Im Rahmen der Entschuldungsmaßnahmen für Griechenland wurden im März 2012 bestehende griechische Staatsanleihen gegen neue Wertpapiere eingetauscht. Dieser Tausch gründet sich auf nationales griechisches Recht, das auch für österreichische Erwerber Anwendung findet. Dieses Rechtsgeschäft erfolgt zwangsweise und daher auch dann, wenn der Anleger nicht den Willen zum Umtausch hat. Wirtschaftlich betrachtet liegt eine Neuregelung der Fälligkeit verbunden mit einem teilweisen Erlass der der Anleihe zugrundeliegenden Forderung vor. Dies führt zu folgenden ertragsteuerlichen Konsequenzen:
Nach allgemeinen ertragsteuerlichen Grundsätzen stellt ein Tausch eine steuerpflichtige Realisierung dar (§ 6 Z 14 EStG 1988). Dieser allgemeine Grundsatz wird allerdings an mehreren Stellen durchbrochen. So stellen etwa umgründungsbedingte Tauschvorgänge im Anwendungsbereich des UmgrStG keine steuerpflichtige Realisation dar. Ebenso wenig stellen Tausch- und andere Realisierungsvorgänge im Zusammenhang mit Grundstücken, aufgrund eines hoheitlichen Eingriffs oder zur Vermeidung eines drohenden hoheitlichen Eingriffs steuerpflichtige Vorgänge dar.

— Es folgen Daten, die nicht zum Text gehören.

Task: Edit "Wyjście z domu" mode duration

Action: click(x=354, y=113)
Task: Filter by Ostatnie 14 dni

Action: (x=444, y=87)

Der Zwangsumtausch griechischer Staatsanleihen erfolgt in wirtschaftlicher Betrachtungsweise ebenso aufgrund eines hoheitlichen Eingriffs; dabei handelt es sich um eine teilweise Enteignung der Anleihegläubiger. Daher erscheint es gerechtfertigt, die genannten Grundsätze bei Grundstücksrealisationsvorgängen aufgrund hoheitlicher Eingriffe auch auf den vorliegenden Fall des Zwangsumtauschs anzuwenden.

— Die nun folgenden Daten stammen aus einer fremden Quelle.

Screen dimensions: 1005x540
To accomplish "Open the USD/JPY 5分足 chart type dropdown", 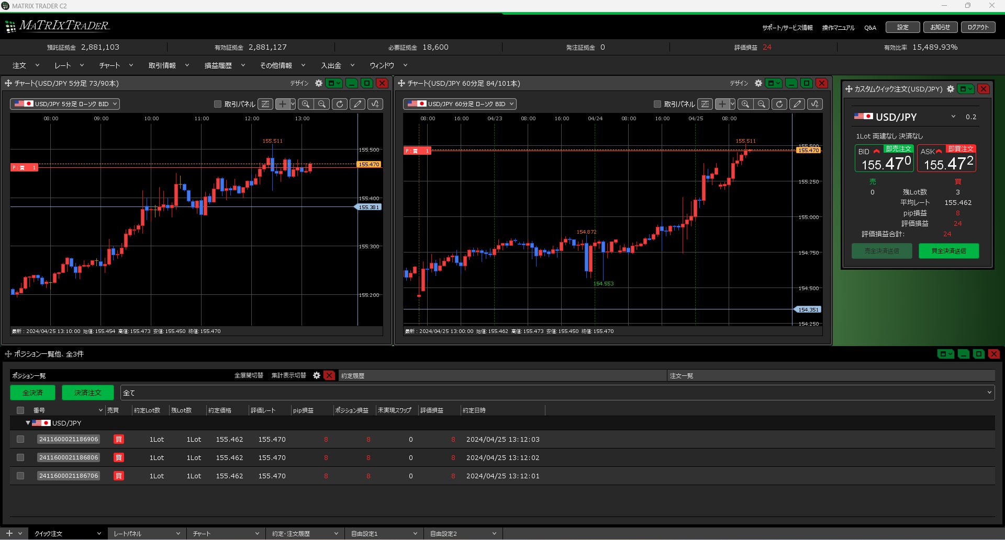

Daraus folgt, dass der Zwangsumtausch griechischer Staatsanleihen gegen andere Wertpapiere vor dem 1.4.2012 keine Realisierung (Spekulationsgeschäft) iSd § 30 EStG 1988 idF vor dem BBG 2011 darstellt. Dabei handelt es sich weder um eine Veräußerung der alten Anleihen, noch um eine Anschaffung jeder Wertpapiere, die den Gläubigern als Ersatz zugewiesen wurden. In analoger Anwendung der Bestimmungen der Kapitalmaßnahmenverordnung, BGBl. II Nr. 322/2011 (§ 2 Abs. 2 und § 3), die grundsätzlich nur für Kapitalvermögen zur Anwendung kommt, das dem KESt-neu Besteuerungsregime unterliegt, sind auch für die erhaltenen Wertpapiere der Anschaffungszeitpunkt und die Anschaffungskosten der hingegebenen Anleihen relevant.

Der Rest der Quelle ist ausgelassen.